## TASK BRIEF
In the listing below, switch every "button" to "link" and reproduce the lines with nothing else altered, leaving out the pictures.

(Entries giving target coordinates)
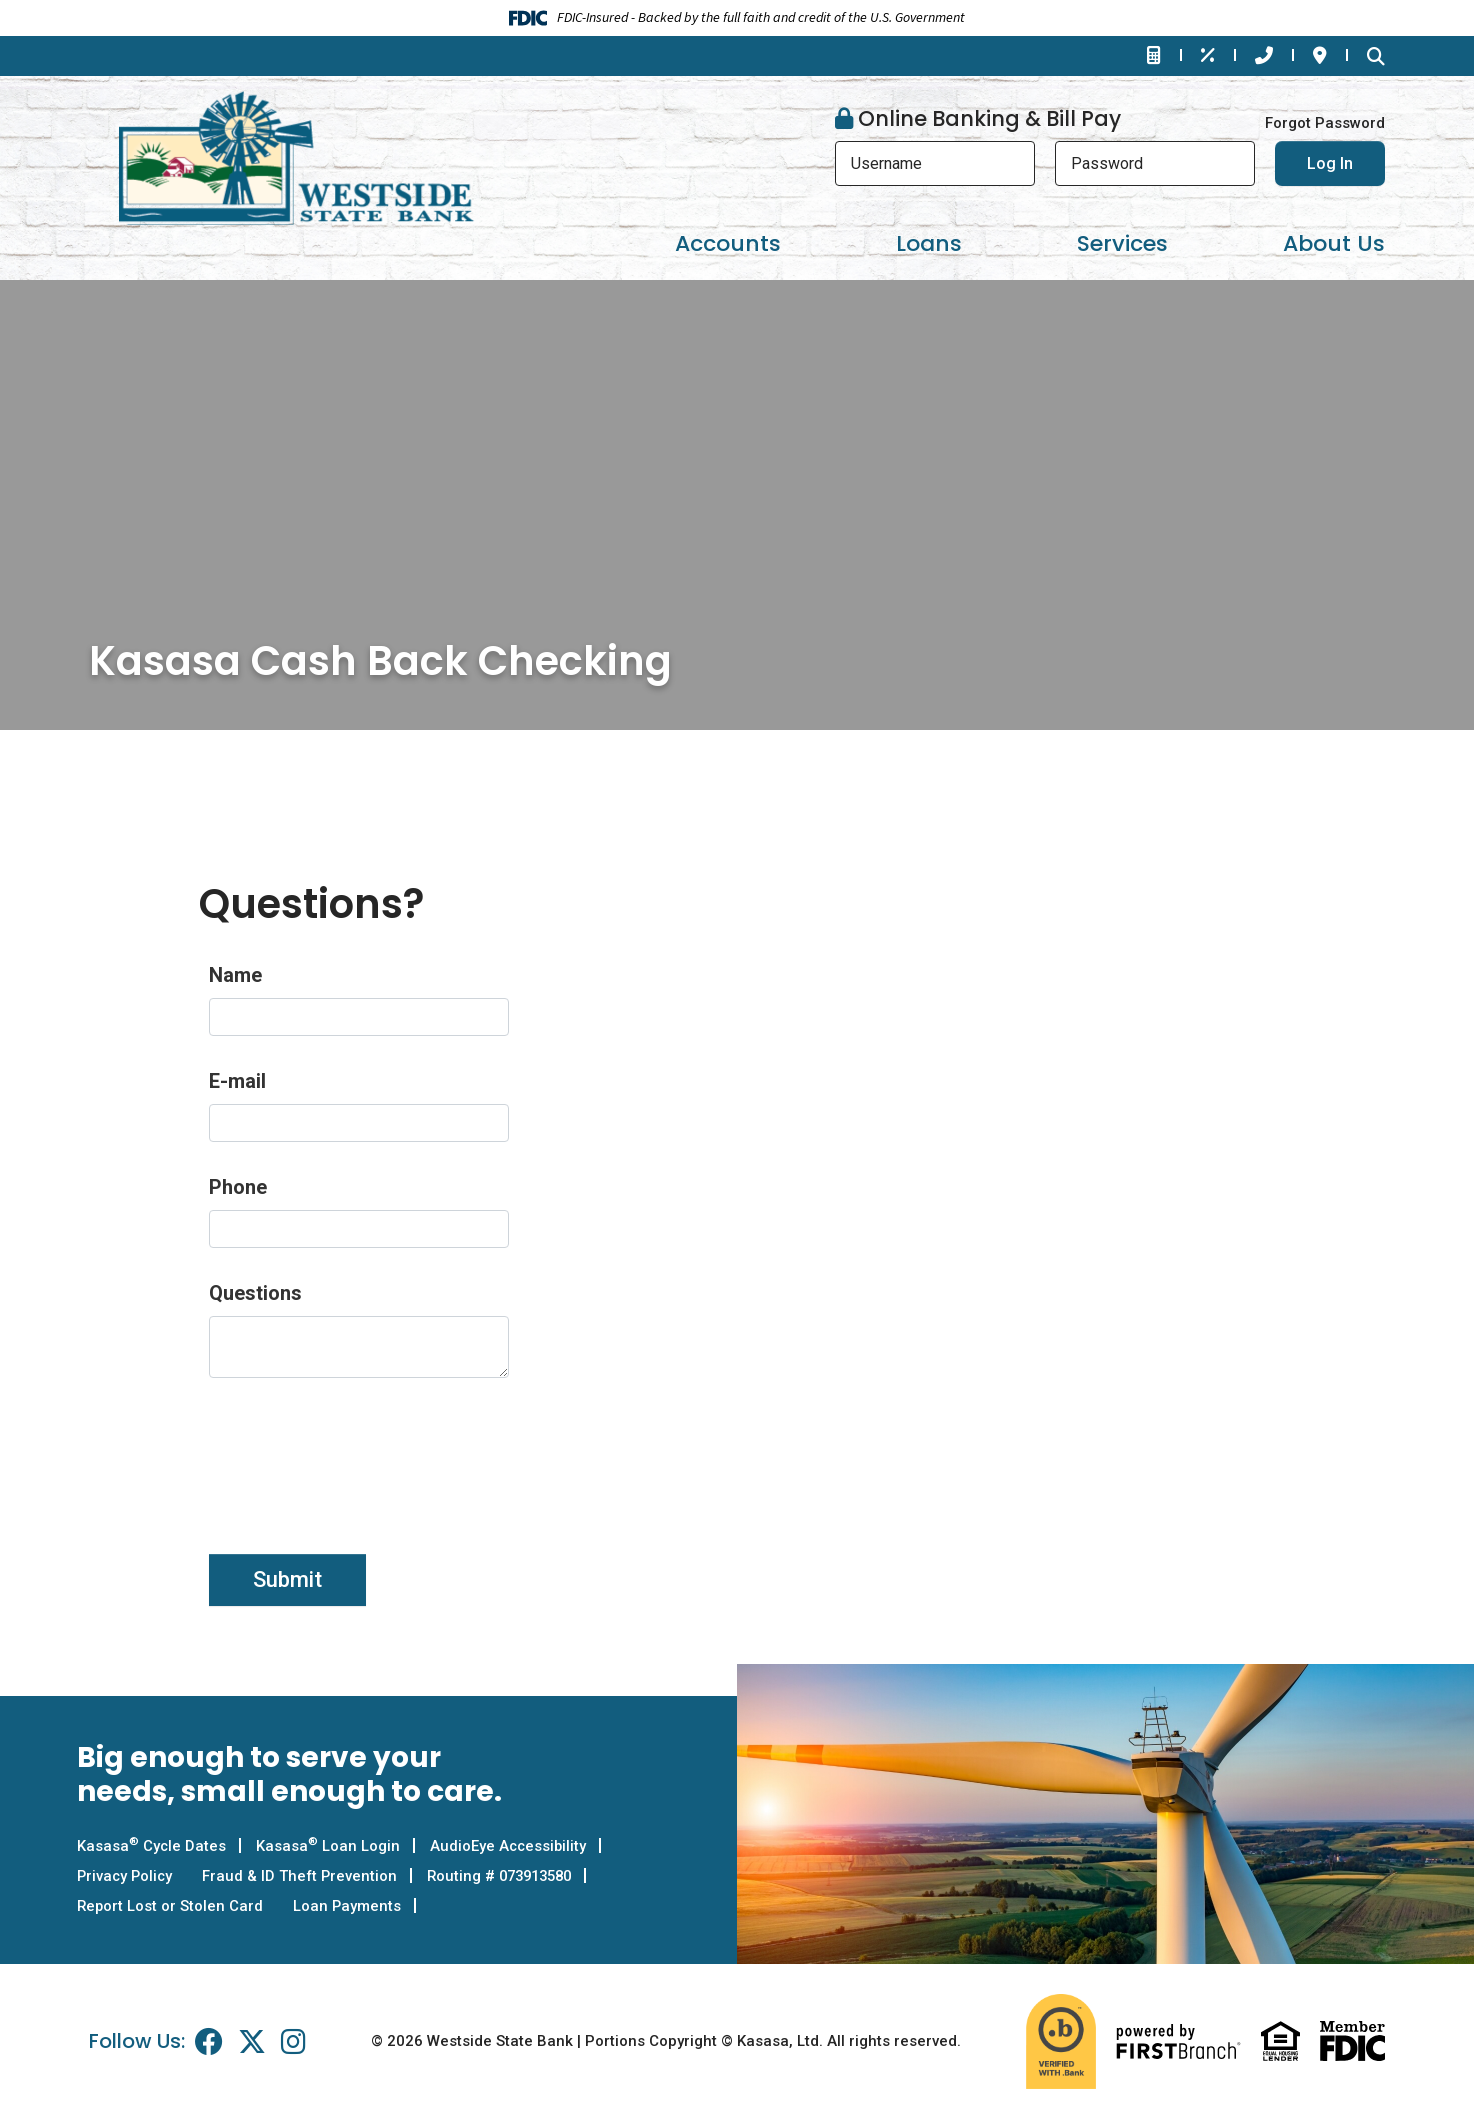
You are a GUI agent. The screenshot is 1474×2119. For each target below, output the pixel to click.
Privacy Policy (126, 1876)
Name (235, 975)
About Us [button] (1334, 243)
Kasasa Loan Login (329, 1846)
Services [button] (1122, 243)
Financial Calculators (1154, 55)
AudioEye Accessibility (510, 1846)
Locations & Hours (1320, 55)
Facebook (209, 2042)
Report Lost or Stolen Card (171, 1906)
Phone (238, 1187)
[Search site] (1376, 56)
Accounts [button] (728, 243)
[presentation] (361, 1455)
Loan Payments (349, 1906)
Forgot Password (1325, 123)
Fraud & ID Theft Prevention (304, 1876)
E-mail (237, 1081)
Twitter (252, 2042)
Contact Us (1264, 55)
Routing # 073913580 (510, 1876)
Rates (1208, 55)
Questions (255, 1293)
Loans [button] (929, 243)
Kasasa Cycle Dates (152, 1846)
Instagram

## RESULT FOR THIS TASK
You are a GUI agent. The screenshot is 1474×2119. For each target below, output the pixel to click.
Privacy Policy (126, 1876)
Name (235, 975)
About Us [link] (1334, 243)
Kasasa Loan Login (329, 1846)
Services [link] (1122, 243)
Financial Calculators (1154, 55)
AudioEye Accessibility (510, 1846)
Locations & Hours (1320, 55)
Facebook (209, 2042)
Report Lost or Stolen Card (171, 1906)
Phone (238, 1187)
[Search site] (1376, 56)
Accounts [link] (728, 243)
[presentation] (361, 1455)
Loan Payments (349, 1906)
Forgot Password (1325, 123)
Fraud & ID Theft Prevention (304, 1876)
E-mail (237, 1081)
Twitter (252, 2042)
Contact Us (1264, 55)
Routing # 073913580 (510, 1876)
Rates (1208, 55)
Questions (255, 1293)
Loans [link] (929, 243)
Kasasa Cycle Dates (152, 1846)
Instagram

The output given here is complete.